### Exercise brief
For each entry, restate it word for word while omitting any image it holds.

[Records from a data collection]
>>

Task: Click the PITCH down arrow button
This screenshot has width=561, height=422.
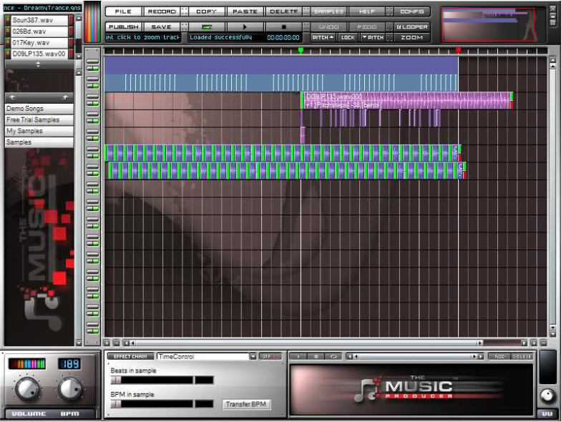Action: pos(372,37)
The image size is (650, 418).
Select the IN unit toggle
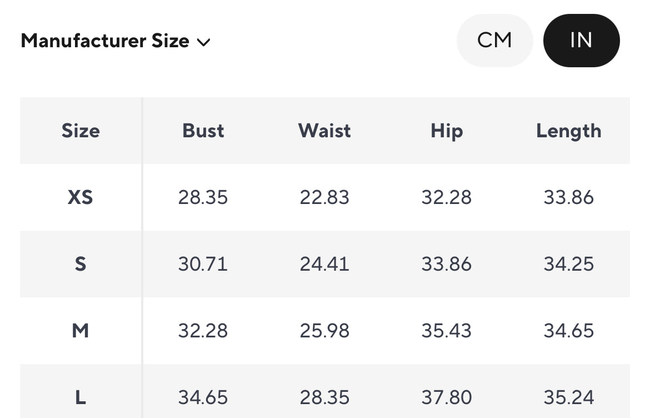click(581, 41)
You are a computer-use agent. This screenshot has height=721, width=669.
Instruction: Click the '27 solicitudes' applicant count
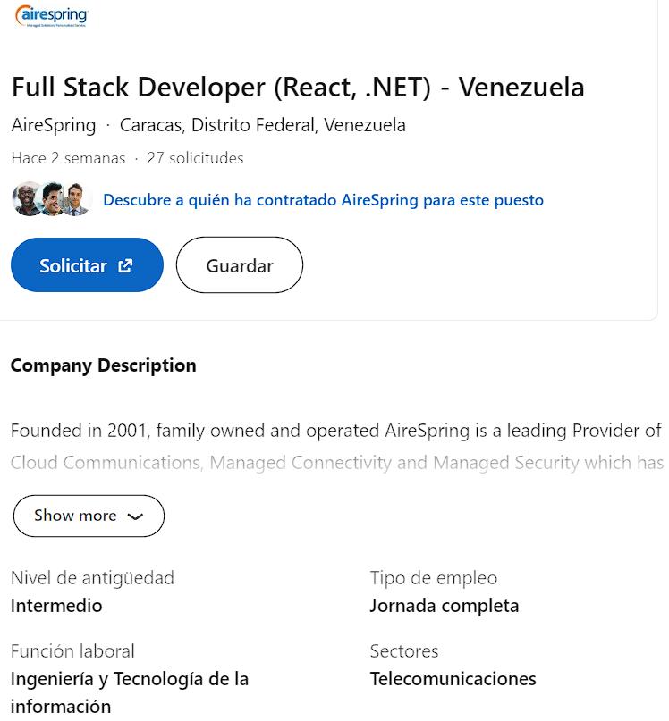[195, 158]
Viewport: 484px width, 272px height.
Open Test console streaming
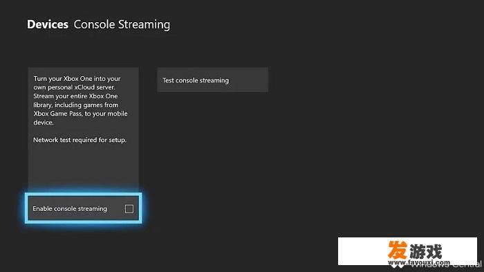coord(213,80)
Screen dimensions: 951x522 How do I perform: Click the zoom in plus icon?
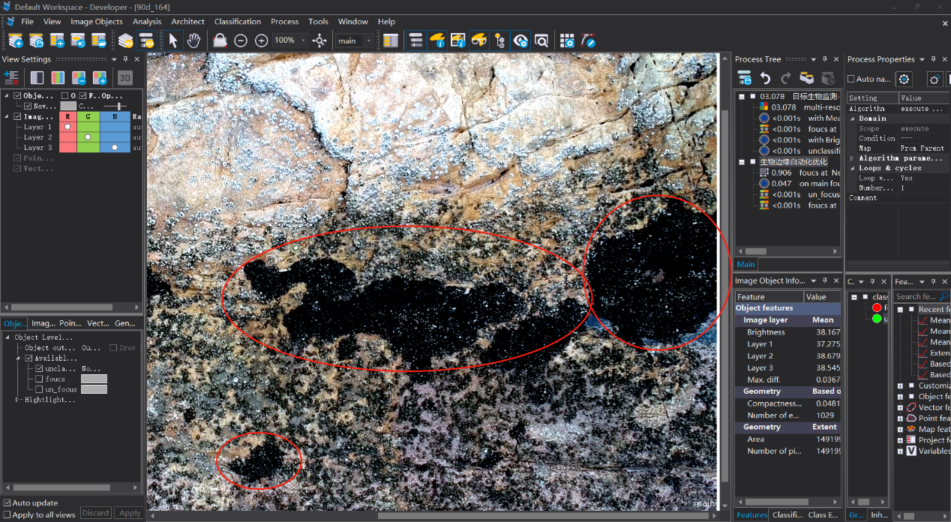click(x=261, y=41)

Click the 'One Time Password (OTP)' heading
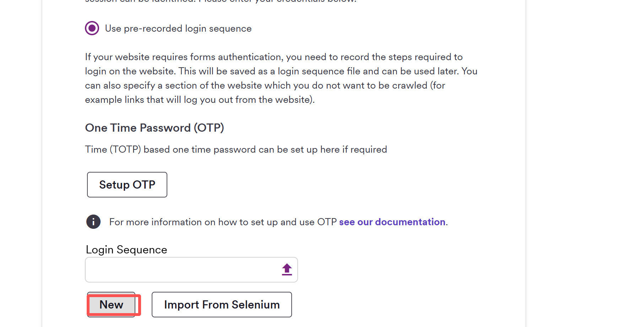coord(155,128)
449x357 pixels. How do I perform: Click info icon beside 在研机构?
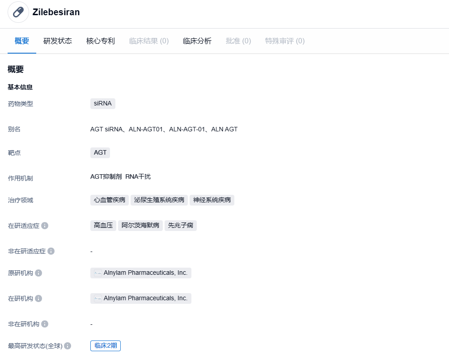[x=38, y=298]
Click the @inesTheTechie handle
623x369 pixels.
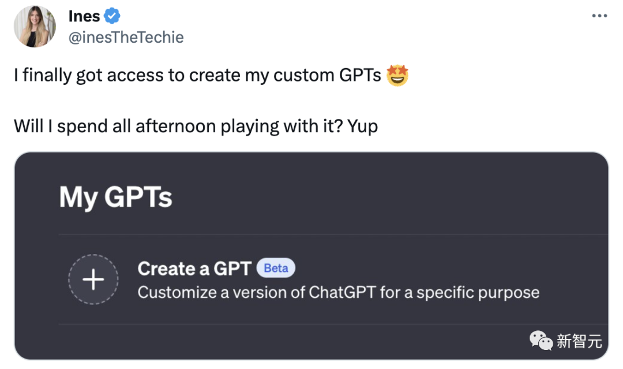(x=126, y=38)
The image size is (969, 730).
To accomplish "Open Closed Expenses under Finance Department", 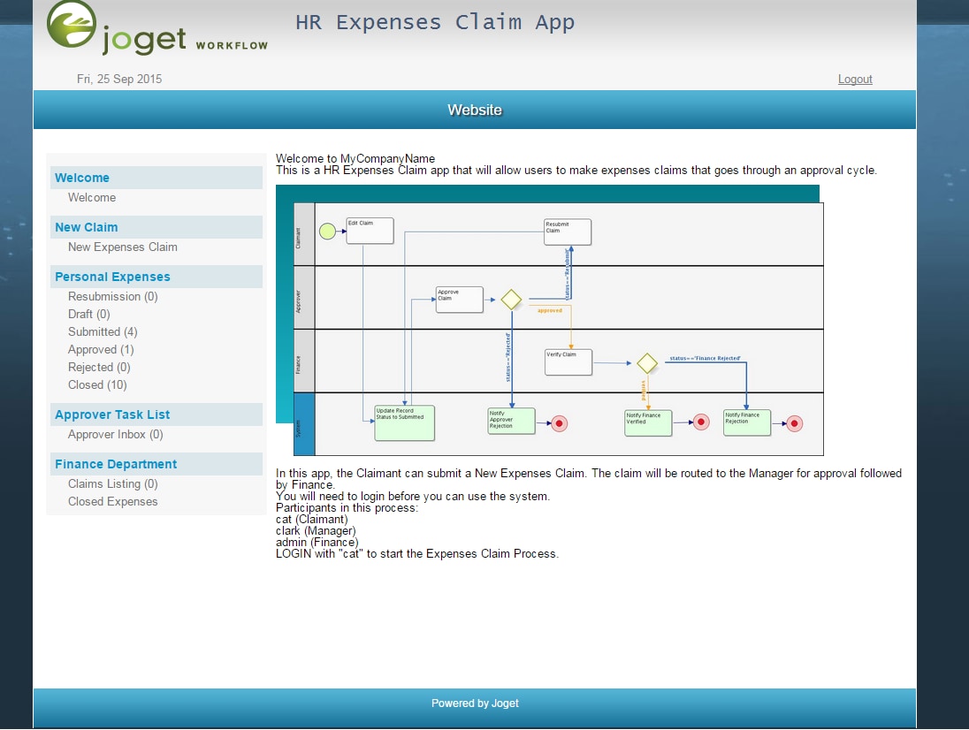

<<

### Task result
Task: Click the PITCH down arrow button
This screenshot has width=561, height=422.
Action: pos(372,37)
The image size is (650, 418).
Select the IN unit toggle
click(581, 41)
You are a computer-use agent. This screenshot has height=721, width=669.
Instruction: Click the '27 solicitudes' applicant count
[195, 158]
Viewport: 484px width, 272px height.
Open Test console streaming
coord(213,80)
Screen dimensions: 951x522 How do I perform: Click the zoom in plus icon?
click(x=261, y=41)

Click the 'One Time Password (OTP)' heading
coord(155,128)
449x357 pixels. How do I perform: Click info icon beside 在研机构?
[x=38, y=298]
Click the @inesTheTechie handle
623x369 pixels.
(x=126, y=38)
The image size is (969, 730).
To accomplish "Open Closed Expenses under Finance Department", 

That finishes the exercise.